What the task asks —
Across all the records below, how many lines contain "section"? Respond with only the number.

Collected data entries
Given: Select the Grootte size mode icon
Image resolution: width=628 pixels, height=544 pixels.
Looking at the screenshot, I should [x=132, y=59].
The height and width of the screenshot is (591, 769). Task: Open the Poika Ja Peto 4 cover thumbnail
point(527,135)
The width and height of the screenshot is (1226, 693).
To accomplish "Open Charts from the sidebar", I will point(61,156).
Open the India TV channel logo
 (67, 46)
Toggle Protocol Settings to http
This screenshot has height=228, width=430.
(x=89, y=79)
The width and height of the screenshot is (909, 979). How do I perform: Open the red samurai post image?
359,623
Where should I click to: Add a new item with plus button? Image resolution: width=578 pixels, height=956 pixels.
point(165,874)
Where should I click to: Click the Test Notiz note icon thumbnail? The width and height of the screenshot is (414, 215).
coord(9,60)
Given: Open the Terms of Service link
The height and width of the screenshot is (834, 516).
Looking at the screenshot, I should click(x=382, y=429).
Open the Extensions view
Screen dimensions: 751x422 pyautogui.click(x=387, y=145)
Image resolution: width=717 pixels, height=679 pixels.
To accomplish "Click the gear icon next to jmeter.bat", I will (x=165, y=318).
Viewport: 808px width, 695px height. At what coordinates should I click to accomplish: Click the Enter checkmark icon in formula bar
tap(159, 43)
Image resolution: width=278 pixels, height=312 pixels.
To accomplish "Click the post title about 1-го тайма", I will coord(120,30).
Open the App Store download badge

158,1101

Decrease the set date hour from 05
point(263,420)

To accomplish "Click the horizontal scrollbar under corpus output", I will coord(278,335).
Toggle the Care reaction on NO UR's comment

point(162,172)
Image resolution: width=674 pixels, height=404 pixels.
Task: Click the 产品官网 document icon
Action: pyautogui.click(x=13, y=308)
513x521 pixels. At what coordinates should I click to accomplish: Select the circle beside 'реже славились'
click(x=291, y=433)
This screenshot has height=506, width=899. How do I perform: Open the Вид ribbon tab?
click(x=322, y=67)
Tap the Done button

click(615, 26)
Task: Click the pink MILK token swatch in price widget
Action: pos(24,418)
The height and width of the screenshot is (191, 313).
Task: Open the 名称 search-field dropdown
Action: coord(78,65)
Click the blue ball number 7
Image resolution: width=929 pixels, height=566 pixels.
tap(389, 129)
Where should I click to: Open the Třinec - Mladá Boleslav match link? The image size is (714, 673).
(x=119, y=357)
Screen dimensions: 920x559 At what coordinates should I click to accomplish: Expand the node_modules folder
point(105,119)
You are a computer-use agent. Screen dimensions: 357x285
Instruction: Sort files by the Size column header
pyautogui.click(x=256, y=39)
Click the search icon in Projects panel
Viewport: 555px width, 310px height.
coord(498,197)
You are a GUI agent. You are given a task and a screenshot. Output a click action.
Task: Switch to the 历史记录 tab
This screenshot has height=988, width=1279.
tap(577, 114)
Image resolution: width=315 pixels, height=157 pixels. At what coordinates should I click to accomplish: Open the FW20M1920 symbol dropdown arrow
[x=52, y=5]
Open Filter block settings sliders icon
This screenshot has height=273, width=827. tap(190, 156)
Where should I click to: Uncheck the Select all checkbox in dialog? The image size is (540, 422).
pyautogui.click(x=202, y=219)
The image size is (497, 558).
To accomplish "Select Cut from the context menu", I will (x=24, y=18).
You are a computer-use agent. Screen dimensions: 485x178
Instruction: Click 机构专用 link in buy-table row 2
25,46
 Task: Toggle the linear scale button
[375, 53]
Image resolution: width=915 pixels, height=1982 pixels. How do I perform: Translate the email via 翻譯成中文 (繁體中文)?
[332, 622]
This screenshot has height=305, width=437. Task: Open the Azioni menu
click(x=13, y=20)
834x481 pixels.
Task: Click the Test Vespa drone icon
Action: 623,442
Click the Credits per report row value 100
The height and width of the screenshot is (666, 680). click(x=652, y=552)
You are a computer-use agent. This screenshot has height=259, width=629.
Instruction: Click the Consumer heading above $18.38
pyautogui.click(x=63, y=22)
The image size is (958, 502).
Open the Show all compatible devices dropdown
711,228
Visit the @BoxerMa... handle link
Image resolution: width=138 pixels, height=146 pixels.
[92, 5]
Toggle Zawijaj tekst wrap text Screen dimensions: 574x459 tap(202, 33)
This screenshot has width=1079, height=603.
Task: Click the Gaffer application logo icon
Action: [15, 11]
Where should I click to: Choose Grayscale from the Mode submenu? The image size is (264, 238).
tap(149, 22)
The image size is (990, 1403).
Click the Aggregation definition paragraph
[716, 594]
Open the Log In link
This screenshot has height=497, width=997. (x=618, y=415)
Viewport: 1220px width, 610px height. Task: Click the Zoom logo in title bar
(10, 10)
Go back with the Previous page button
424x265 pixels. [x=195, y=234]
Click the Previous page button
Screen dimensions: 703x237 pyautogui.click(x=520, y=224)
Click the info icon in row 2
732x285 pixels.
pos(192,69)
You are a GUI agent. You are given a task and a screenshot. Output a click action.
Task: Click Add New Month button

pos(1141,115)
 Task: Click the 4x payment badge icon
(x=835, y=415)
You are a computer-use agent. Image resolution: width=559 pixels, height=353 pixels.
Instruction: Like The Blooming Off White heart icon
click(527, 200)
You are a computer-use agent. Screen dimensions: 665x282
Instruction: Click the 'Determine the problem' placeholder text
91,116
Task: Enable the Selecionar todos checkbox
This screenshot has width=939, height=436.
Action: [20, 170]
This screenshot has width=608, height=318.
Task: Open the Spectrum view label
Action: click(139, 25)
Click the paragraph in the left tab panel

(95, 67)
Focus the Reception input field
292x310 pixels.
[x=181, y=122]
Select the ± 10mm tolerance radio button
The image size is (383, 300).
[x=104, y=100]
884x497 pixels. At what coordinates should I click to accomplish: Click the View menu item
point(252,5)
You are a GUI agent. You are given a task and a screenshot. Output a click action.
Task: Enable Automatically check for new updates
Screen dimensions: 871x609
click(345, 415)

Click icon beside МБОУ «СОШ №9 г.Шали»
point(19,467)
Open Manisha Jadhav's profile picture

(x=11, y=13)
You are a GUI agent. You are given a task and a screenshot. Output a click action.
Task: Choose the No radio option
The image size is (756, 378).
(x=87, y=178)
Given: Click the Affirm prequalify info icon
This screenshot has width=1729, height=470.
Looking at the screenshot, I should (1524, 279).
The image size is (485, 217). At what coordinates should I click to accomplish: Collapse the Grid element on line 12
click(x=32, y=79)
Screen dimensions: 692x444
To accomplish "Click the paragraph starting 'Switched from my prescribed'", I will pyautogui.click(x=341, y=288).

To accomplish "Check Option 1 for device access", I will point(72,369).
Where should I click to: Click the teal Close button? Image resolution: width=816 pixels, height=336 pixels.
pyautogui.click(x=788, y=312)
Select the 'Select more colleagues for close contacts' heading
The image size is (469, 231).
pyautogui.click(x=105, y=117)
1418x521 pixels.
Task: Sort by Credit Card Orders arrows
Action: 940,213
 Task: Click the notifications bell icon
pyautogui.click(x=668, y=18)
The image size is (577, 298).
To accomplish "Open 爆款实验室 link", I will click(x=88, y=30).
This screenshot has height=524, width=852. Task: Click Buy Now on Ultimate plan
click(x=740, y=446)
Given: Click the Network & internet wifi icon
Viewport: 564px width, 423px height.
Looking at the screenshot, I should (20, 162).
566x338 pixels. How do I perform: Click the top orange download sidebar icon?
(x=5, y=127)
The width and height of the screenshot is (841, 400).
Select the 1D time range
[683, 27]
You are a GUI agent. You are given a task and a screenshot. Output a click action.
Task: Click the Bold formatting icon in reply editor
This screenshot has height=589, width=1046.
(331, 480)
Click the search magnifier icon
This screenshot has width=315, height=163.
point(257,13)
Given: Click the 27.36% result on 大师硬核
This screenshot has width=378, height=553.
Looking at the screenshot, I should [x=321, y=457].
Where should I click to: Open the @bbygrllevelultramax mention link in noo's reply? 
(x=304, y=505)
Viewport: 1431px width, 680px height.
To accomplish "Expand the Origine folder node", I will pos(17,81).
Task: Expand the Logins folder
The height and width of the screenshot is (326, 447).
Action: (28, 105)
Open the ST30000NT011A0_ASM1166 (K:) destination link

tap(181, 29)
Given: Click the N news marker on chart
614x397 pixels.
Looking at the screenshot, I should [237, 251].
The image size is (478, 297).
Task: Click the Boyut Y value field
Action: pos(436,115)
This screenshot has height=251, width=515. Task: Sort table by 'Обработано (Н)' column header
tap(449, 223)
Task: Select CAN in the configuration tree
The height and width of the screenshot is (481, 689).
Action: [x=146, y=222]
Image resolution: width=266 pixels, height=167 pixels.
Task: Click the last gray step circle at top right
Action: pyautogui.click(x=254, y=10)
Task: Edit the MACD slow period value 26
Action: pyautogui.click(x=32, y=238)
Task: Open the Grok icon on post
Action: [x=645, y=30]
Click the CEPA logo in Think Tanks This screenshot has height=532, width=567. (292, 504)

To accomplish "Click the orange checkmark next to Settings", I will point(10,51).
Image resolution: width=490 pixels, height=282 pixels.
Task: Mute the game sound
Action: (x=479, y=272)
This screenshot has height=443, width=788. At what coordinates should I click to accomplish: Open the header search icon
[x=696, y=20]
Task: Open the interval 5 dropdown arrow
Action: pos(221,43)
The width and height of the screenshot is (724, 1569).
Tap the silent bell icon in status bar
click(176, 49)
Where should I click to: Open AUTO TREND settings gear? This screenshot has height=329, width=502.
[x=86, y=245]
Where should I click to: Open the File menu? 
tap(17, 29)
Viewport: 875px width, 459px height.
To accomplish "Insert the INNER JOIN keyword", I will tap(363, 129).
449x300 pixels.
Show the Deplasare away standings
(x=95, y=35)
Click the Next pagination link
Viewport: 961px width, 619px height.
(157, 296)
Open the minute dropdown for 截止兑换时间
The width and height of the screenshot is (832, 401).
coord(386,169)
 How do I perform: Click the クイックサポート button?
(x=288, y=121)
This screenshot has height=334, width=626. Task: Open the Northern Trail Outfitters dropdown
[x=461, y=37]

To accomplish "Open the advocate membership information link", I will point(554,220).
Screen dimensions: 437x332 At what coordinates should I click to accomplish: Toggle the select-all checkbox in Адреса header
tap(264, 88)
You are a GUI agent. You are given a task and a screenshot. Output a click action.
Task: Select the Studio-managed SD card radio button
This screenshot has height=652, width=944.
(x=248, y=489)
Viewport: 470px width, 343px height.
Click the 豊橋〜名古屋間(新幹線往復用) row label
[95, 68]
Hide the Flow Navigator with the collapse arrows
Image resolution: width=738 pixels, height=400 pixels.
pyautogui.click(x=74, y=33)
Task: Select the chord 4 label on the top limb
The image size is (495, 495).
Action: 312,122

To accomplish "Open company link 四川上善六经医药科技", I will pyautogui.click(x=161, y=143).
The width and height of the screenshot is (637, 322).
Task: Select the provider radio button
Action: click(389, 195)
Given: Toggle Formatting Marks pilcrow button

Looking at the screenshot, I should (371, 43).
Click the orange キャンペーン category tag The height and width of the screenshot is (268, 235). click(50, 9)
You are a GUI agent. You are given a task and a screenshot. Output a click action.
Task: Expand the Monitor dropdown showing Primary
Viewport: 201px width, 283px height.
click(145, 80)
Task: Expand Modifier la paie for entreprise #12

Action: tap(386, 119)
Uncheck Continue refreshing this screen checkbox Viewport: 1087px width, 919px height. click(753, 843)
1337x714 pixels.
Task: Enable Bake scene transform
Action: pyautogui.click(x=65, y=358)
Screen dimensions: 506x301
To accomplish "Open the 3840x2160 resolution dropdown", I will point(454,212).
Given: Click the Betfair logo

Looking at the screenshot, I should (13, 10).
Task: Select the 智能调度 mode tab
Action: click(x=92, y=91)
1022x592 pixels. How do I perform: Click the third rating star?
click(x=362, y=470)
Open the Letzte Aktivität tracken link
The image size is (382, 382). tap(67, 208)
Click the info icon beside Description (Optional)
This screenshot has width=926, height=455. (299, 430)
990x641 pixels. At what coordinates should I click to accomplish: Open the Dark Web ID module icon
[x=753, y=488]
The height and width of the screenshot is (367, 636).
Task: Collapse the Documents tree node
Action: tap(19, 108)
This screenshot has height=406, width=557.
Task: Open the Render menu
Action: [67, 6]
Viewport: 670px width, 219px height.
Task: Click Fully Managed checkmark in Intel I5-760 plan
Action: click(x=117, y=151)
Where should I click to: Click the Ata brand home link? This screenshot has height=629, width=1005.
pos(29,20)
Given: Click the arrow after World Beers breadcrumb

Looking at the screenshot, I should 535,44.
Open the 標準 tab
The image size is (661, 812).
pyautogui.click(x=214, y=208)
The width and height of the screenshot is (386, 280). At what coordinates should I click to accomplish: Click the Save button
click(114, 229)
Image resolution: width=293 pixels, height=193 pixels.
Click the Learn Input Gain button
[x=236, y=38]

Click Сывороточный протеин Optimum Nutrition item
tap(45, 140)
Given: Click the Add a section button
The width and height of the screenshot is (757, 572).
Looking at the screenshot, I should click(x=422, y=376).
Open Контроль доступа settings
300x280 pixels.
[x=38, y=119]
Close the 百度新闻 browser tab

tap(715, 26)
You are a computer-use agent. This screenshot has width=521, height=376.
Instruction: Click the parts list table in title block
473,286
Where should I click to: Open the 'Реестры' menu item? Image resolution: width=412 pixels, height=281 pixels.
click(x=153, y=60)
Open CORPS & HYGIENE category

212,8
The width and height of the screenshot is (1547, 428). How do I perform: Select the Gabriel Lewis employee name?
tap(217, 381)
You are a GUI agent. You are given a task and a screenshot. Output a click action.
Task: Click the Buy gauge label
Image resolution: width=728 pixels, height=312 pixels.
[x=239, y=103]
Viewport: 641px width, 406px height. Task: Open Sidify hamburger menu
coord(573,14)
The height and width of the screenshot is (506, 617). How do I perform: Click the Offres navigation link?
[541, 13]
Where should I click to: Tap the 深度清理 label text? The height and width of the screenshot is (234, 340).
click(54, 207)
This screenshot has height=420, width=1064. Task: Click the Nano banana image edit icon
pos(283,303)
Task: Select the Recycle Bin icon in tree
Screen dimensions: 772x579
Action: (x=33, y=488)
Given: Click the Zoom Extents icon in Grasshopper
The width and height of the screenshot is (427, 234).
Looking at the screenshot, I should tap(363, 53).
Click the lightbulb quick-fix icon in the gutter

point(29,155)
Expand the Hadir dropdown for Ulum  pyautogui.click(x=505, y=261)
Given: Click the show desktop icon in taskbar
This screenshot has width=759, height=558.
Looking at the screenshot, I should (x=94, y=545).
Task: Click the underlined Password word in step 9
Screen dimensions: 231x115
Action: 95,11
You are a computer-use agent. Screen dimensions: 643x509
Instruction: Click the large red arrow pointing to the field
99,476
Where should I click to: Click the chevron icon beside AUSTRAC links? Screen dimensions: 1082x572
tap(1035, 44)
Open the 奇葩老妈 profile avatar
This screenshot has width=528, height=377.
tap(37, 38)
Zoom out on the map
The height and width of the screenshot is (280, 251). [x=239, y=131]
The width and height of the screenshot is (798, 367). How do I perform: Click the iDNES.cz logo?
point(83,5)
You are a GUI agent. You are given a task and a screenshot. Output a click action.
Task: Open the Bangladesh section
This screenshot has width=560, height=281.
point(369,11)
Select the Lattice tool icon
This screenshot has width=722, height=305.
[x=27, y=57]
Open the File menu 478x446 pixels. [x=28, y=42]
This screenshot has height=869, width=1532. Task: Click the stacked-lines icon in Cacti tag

Final answer —
2